## EXERCISE
Whenever a line in the data holds the string "nytt", copy that line.

SUPPLIED DATA Block Start

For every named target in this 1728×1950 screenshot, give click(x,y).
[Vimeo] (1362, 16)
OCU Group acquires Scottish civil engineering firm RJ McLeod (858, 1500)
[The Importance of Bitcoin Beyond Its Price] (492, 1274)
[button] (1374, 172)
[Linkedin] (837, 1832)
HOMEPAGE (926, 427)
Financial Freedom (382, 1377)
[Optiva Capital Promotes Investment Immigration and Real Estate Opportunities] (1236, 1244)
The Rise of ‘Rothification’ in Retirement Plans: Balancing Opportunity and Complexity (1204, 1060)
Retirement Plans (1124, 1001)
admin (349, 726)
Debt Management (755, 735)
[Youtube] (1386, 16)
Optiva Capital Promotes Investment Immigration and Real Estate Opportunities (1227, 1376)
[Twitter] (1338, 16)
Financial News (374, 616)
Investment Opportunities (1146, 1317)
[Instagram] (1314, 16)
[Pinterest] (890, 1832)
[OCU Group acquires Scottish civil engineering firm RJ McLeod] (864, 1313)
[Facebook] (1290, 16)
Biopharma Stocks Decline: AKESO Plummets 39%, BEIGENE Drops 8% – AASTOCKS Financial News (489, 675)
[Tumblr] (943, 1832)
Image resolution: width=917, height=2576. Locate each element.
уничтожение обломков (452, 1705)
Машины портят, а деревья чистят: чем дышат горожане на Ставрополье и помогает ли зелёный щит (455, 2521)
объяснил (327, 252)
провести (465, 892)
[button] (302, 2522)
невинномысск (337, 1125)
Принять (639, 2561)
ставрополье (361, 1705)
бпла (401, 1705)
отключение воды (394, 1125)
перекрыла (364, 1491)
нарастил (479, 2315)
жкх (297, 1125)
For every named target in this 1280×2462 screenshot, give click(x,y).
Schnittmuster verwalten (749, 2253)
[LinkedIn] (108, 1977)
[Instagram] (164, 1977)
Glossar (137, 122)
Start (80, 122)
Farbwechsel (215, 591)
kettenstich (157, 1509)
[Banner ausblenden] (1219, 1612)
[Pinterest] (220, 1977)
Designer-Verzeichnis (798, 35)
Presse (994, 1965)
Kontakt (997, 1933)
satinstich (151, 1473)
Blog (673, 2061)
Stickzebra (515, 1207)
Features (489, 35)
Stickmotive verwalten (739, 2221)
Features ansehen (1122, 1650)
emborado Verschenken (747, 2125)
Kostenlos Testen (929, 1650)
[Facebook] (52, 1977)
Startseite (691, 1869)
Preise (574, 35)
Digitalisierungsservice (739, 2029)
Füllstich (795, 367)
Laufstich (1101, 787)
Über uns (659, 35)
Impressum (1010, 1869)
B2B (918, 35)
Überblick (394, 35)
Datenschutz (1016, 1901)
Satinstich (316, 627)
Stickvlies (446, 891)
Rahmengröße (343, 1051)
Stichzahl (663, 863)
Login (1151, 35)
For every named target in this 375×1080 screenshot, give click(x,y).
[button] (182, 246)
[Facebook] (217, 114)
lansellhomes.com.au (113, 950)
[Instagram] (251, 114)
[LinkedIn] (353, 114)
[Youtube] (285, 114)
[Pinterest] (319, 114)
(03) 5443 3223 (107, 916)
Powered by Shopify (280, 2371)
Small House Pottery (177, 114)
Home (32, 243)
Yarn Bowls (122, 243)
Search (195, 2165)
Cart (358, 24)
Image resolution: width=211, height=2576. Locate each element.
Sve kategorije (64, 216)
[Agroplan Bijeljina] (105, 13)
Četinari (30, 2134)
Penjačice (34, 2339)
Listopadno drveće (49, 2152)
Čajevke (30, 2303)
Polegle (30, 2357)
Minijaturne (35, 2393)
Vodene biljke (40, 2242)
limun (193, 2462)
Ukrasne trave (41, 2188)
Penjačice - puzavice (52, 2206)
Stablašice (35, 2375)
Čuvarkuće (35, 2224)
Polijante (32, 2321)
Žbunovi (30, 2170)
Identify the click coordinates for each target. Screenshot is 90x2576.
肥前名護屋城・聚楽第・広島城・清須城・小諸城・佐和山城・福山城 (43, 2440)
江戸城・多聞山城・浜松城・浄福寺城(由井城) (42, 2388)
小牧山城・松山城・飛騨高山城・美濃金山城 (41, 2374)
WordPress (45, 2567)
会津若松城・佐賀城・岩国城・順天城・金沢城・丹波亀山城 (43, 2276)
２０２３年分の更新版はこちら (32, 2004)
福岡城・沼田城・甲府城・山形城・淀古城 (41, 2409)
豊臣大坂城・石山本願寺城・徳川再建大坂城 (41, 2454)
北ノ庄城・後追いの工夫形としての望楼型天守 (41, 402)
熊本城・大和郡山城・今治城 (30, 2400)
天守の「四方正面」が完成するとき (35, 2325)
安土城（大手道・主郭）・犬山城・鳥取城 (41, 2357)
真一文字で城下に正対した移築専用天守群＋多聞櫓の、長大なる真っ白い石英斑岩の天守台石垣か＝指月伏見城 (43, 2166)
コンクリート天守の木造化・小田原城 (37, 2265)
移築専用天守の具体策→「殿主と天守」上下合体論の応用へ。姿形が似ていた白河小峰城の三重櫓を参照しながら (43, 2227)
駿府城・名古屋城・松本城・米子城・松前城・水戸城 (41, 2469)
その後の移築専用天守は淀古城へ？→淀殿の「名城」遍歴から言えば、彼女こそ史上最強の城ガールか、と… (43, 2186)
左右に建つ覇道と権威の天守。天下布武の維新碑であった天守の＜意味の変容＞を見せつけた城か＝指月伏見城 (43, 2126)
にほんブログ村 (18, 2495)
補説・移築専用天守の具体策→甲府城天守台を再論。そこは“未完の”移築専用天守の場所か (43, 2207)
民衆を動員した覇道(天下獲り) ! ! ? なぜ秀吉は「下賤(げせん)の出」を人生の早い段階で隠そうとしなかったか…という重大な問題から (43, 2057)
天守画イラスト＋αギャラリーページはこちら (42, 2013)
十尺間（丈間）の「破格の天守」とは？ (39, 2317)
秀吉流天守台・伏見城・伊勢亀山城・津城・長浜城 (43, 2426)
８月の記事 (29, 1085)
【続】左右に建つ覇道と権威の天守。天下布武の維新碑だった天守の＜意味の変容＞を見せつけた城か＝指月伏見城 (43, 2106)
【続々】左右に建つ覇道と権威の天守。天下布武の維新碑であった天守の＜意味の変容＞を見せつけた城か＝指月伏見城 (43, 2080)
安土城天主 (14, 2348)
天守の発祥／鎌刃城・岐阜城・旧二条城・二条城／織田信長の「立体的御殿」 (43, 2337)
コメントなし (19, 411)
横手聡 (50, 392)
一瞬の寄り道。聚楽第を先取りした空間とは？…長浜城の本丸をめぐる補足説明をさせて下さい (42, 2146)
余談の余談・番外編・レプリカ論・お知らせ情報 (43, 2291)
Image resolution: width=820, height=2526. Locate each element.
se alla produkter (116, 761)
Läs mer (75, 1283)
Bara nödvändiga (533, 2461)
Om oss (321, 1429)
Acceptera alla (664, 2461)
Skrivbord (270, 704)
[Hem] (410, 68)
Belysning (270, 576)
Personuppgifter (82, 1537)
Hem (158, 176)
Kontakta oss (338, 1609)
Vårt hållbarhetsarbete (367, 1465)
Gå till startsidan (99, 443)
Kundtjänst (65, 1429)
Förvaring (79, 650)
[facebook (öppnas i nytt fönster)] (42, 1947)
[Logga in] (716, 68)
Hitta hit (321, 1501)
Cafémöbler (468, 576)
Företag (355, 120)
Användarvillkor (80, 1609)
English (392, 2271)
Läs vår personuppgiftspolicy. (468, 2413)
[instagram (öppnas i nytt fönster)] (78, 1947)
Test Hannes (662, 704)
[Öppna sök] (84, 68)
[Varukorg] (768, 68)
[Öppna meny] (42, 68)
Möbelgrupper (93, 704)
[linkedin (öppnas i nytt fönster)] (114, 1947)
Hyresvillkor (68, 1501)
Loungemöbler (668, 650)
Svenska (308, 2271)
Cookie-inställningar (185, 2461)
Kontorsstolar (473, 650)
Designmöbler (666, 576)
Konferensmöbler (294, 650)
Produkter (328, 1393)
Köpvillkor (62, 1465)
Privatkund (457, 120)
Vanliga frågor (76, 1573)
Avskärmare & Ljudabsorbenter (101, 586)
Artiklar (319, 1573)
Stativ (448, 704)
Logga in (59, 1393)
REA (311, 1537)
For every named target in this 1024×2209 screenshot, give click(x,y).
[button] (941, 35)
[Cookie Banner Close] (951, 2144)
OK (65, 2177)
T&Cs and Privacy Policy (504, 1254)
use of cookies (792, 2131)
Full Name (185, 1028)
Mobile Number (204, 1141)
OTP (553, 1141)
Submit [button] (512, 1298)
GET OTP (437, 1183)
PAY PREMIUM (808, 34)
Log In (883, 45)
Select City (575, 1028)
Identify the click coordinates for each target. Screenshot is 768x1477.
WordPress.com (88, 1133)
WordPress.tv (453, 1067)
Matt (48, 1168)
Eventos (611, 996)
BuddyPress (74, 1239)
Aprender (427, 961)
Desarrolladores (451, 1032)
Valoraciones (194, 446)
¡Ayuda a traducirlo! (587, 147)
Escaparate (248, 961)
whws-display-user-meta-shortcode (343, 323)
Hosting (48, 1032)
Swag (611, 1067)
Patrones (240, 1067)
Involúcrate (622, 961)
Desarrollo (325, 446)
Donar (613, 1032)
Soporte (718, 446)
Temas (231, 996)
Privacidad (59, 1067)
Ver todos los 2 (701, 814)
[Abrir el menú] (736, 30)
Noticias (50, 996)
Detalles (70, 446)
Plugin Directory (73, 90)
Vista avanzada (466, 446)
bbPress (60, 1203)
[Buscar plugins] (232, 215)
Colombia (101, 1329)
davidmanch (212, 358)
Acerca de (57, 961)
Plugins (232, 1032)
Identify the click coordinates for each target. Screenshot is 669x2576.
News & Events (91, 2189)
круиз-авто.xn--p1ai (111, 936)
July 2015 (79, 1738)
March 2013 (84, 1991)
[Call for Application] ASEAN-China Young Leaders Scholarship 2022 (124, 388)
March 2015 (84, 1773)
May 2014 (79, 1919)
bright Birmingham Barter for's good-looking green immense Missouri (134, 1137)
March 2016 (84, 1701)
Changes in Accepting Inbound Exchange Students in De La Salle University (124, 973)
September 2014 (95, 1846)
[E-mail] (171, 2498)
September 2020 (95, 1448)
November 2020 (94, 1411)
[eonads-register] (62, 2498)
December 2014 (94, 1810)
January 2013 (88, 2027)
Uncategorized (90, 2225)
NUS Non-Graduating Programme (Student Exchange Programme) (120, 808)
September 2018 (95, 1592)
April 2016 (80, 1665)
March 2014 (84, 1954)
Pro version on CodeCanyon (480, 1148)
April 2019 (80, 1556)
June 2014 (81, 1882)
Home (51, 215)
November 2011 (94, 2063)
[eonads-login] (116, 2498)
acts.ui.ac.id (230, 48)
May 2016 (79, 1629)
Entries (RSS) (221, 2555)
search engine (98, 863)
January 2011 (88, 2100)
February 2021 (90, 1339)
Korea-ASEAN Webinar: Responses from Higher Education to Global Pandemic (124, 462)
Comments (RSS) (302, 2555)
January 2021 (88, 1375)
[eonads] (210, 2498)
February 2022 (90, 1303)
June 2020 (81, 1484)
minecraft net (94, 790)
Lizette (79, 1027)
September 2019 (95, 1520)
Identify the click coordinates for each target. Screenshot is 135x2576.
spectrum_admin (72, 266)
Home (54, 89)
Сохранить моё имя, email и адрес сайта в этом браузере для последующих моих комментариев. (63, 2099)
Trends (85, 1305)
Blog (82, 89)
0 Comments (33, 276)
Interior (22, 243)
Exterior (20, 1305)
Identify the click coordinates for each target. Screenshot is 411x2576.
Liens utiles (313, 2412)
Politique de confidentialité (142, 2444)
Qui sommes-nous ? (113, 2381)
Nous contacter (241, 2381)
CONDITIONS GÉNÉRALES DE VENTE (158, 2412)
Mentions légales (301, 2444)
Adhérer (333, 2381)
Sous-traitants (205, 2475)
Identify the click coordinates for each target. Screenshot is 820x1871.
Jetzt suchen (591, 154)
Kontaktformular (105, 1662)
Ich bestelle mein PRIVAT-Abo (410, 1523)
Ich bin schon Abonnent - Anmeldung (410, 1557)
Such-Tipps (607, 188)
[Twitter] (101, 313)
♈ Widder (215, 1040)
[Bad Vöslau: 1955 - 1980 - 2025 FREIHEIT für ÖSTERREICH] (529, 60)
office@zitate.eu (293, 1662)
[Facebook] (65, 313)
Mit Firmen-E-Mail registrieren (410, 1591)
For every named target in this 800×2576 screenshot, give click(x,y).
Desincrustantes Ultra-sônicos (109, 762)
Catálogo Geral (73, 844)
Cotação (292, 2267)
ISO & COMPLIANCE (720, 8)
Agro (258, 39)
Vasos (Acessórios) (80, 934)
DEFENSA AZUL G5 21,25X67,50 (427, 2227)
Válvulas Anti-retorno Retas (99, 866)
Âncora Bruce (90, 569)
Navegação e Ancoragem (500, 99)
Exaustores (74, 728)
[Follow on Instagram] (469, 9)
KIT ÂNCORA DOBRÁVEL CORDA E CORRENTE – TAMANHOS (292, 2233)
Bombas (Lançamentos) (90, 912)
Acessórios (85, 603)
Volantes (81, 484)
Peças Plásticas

SUPPLIED DATA Block End

## TASK RESPONSE
[facebook (öppnas i nytt fönster)] (42, 1947)
[instagram (öppnas i nytt fönster)] (78, 1947)
[linkedin (öppnas i nytt fönster)] (114, 1947)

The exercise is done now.